━━━━━ RECORDS TO USE

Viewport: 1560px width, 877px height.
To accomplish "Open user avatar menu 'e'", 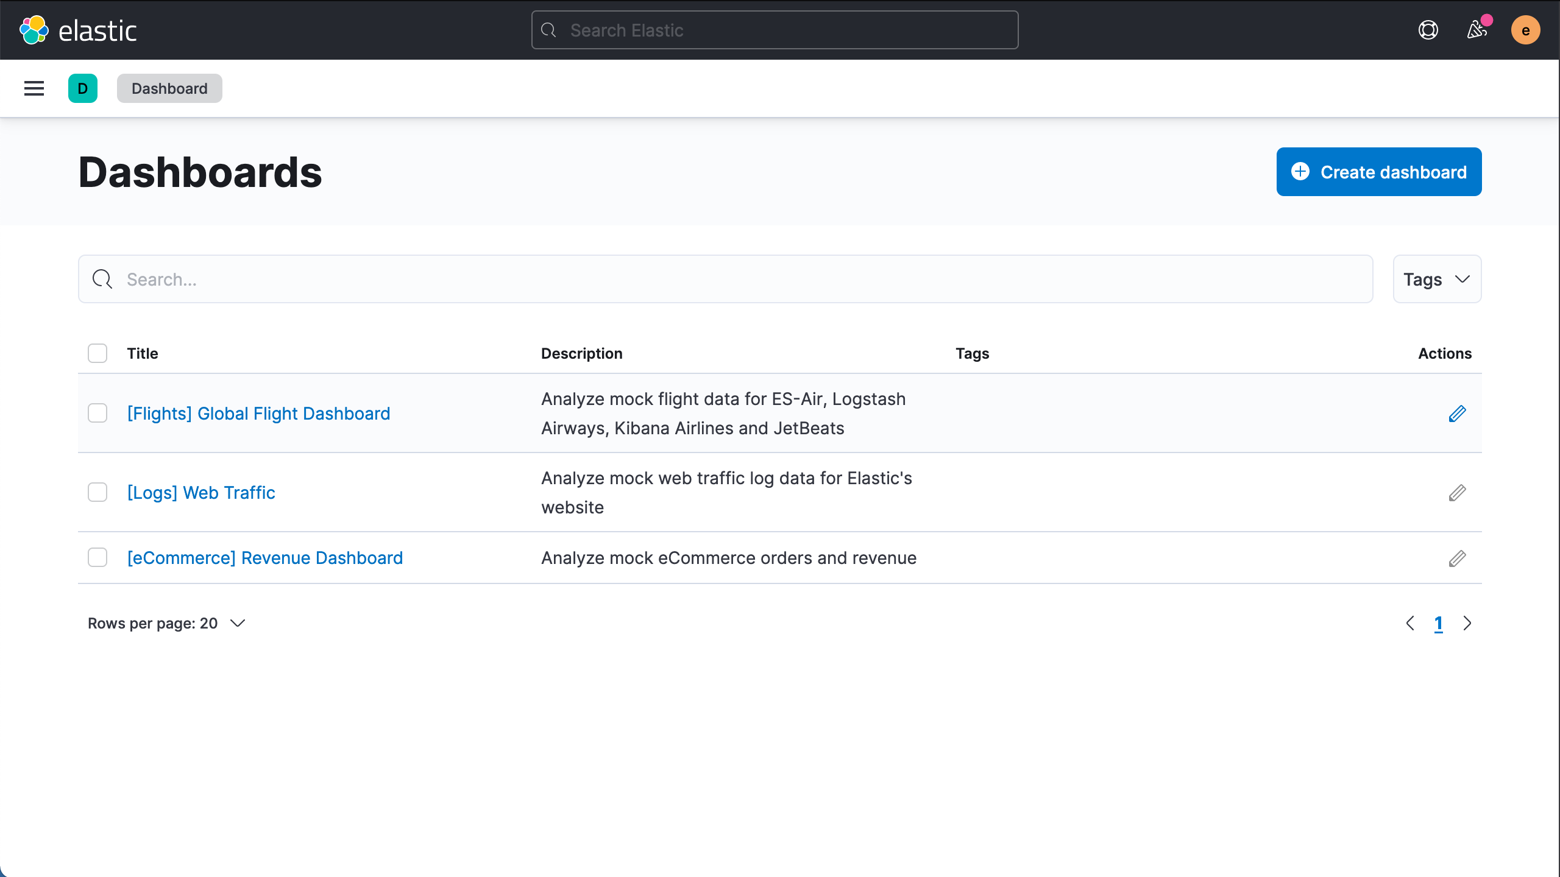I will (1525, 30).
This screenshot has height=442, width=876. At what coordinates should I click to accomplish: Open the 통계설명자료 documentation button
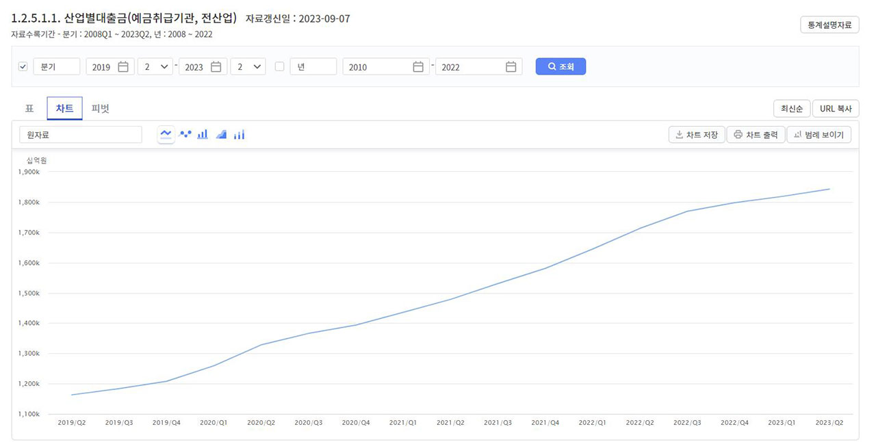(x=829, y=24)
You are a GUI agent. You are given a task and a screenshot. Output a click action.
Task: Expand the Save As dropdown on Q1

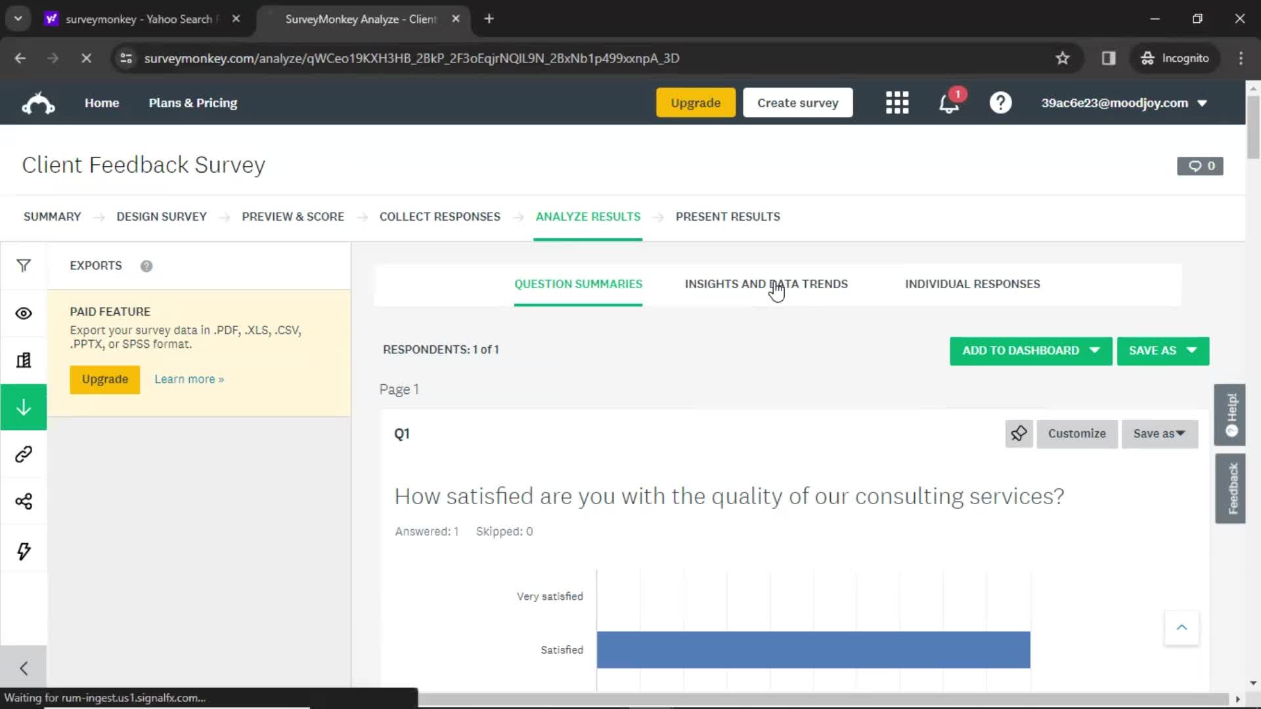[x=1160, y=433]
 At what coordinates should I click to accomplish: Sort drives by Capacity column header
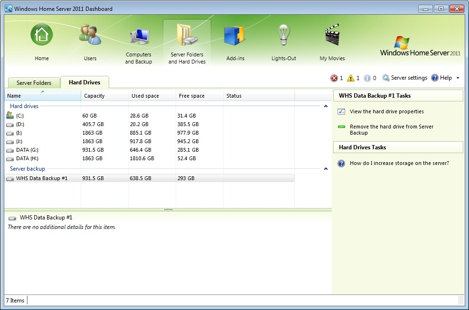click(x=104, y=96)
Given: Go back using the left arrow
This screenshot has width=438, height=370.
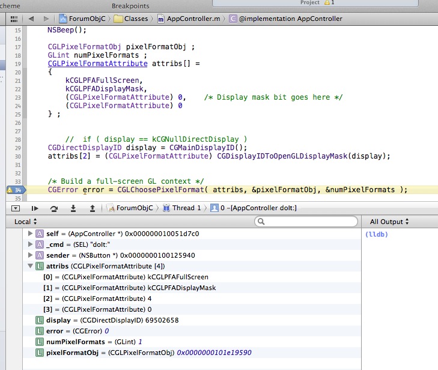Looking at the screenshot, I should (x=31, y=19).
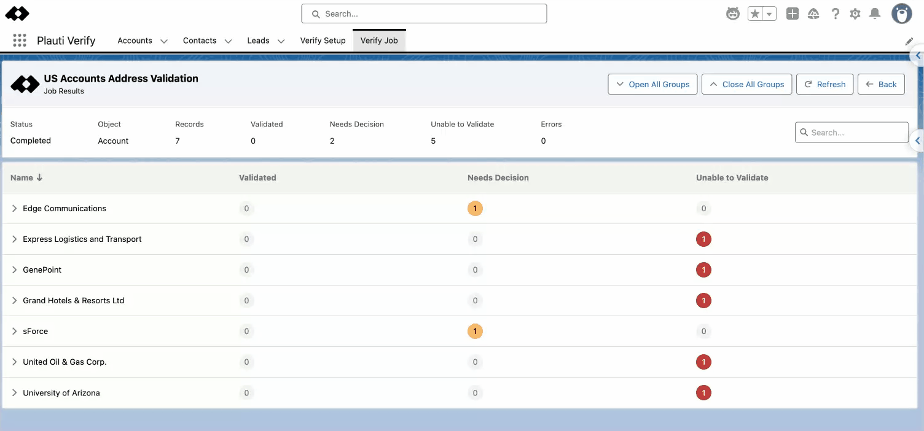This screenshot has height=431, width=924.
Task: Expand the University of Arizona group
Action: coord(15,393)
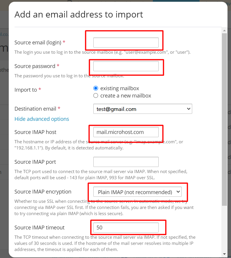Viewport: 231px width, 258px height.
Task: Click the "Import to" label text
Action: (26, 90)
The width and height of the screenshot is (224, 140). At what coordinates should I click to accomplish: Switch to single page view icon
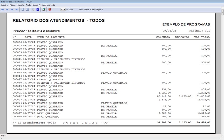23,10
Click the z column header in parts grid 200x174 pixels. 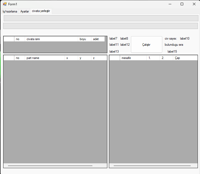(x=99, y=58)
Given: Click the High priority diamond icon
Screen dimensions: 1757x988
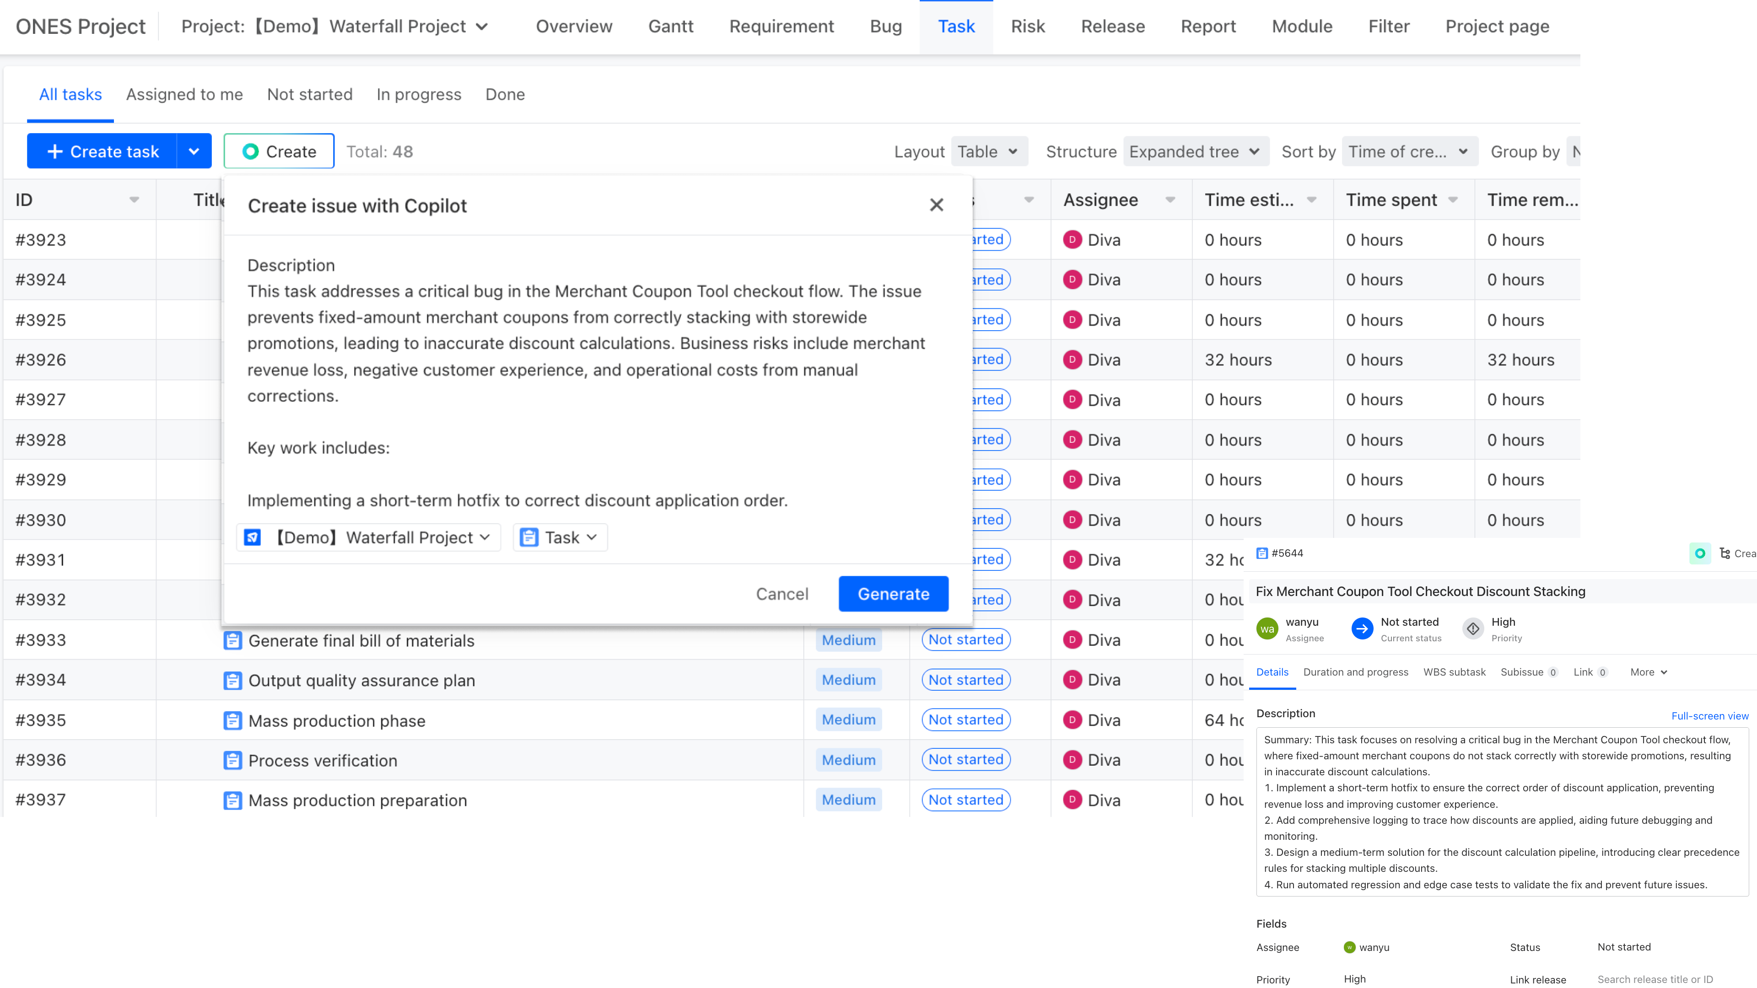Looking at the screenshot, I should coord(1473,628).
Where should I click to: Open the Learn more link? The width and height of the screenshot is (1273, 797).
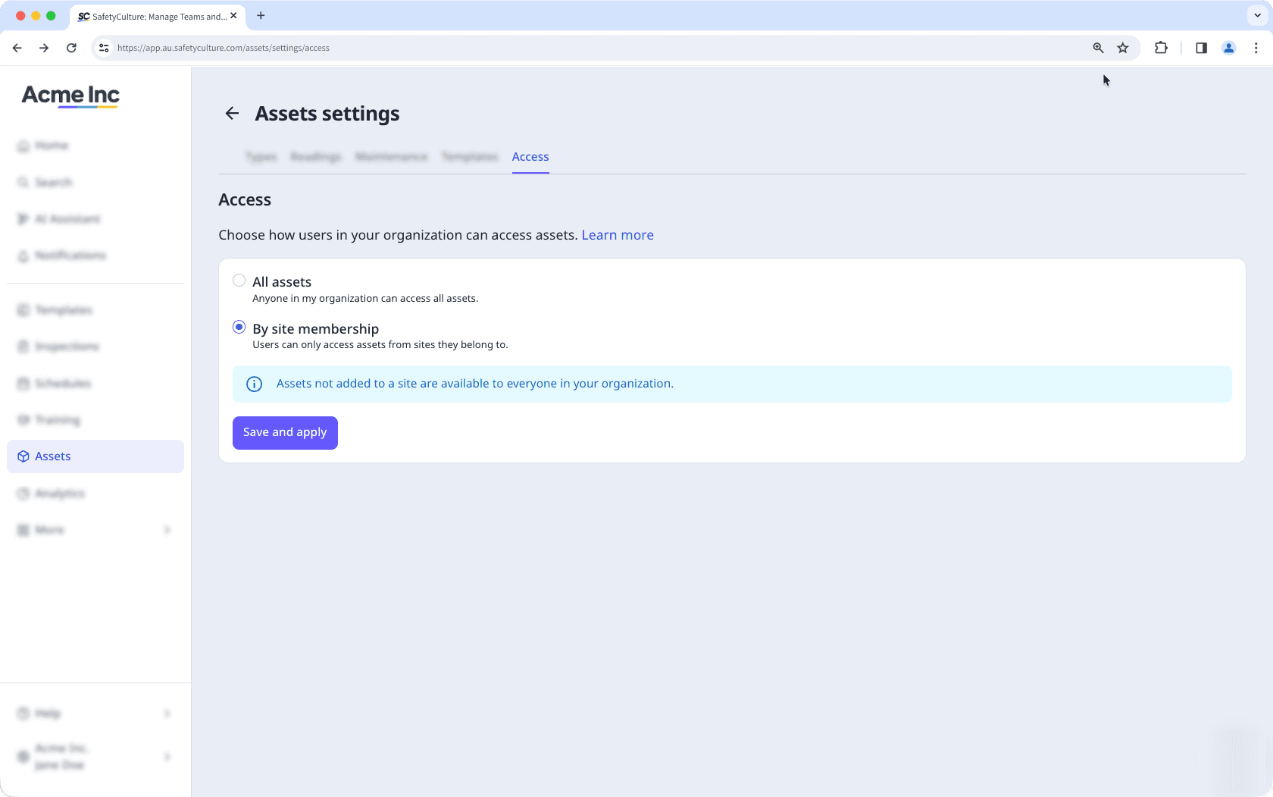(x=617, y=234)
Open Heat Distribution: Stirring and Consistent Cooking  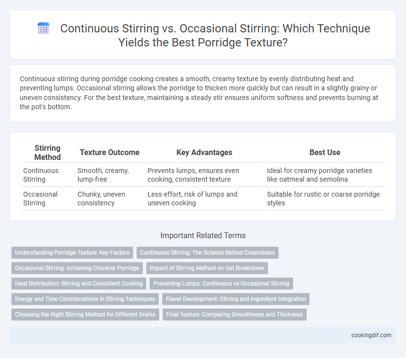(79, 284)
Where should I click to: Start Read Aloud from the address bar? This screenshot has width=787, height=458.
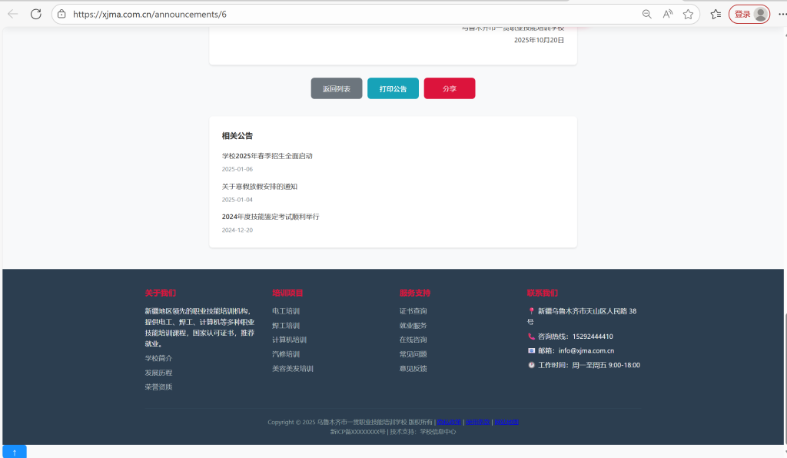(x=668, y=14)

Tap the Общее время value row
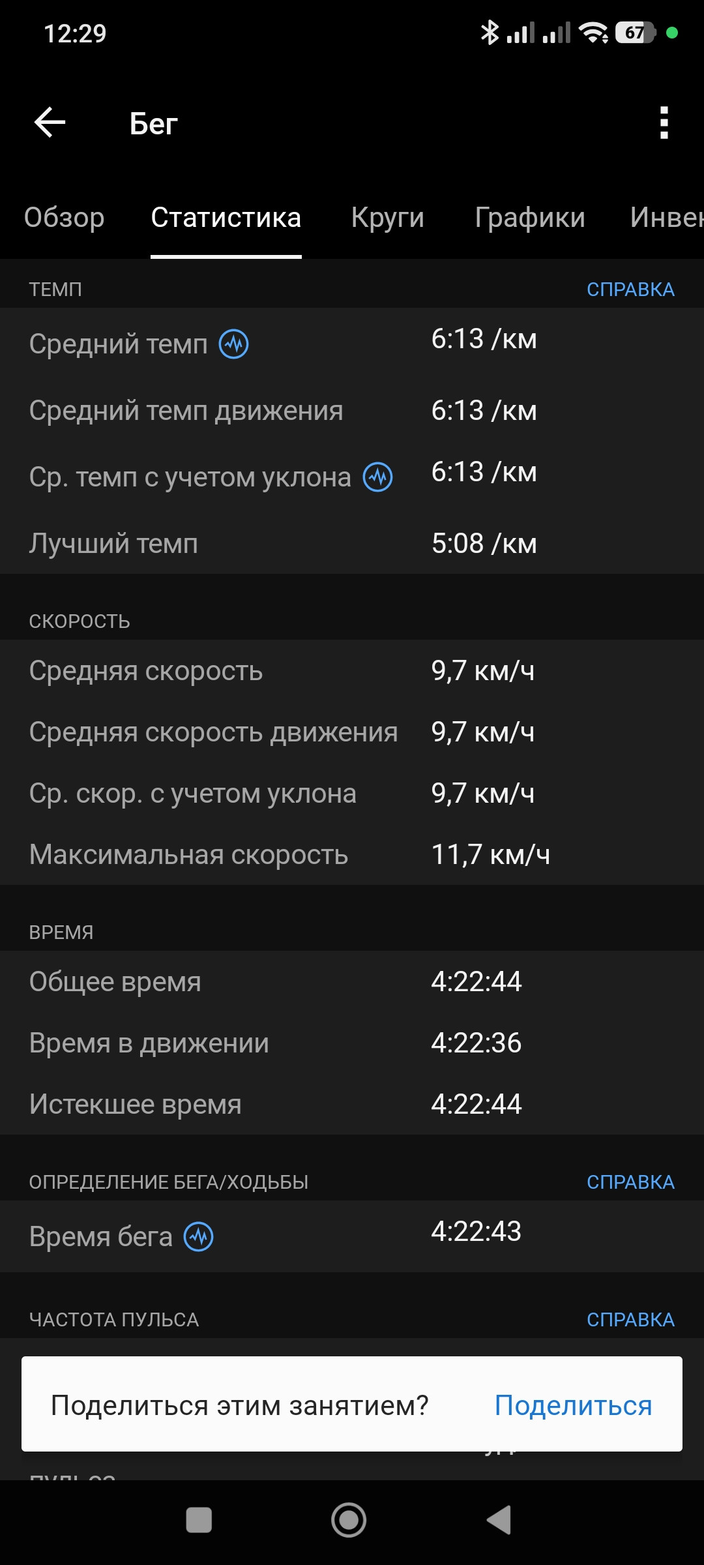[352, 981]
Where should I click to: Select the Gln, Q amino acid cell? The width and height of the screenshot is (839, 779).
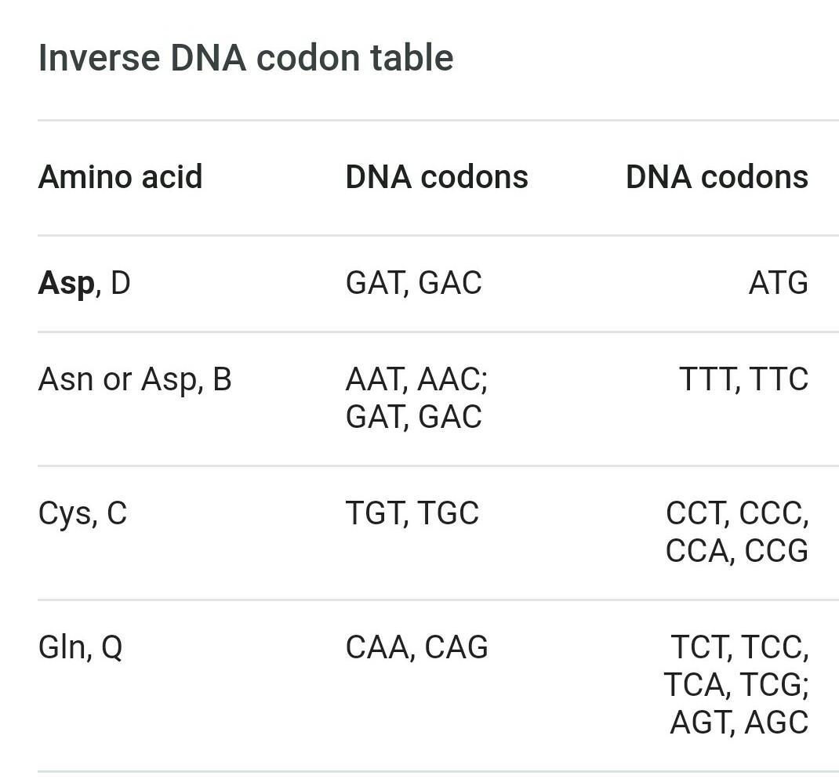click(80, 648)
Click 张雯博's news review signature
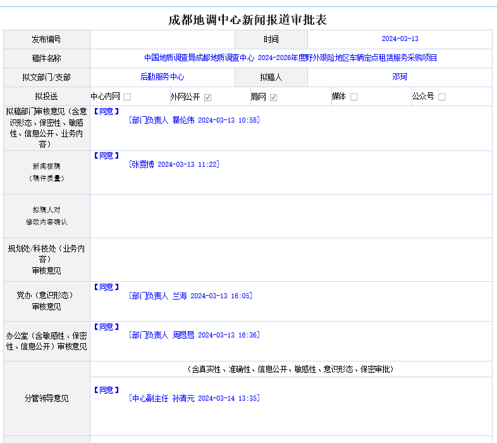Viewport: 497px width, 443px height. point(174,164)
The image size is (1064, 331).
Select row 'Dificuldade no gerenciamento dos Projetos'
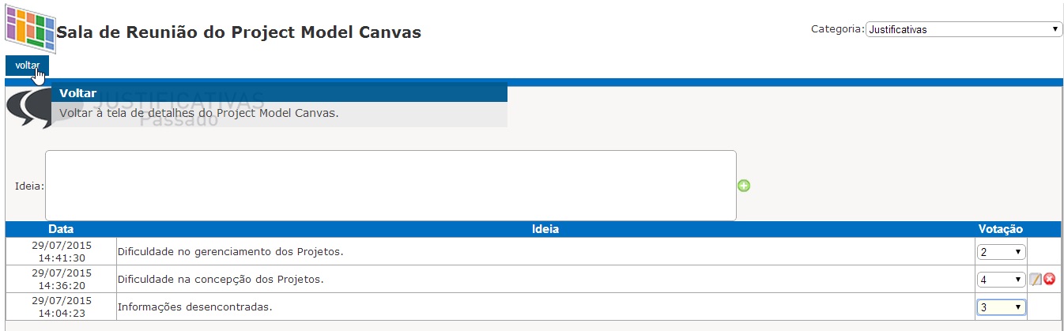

━━━━━━━━━━

**GIVEN INSTRUCTION:** Reproduce the data from the line with "The image size is (1064, 331)." through the end of the data, substituting "Highlight" for "Select" and leaving everything else unchanged. Omit the pictures from the answer.

**EXERCISE ANSWER:**
The image size is (1064, 331).
Highlight row 'Dificuldade no gerenciamento dos Projetos'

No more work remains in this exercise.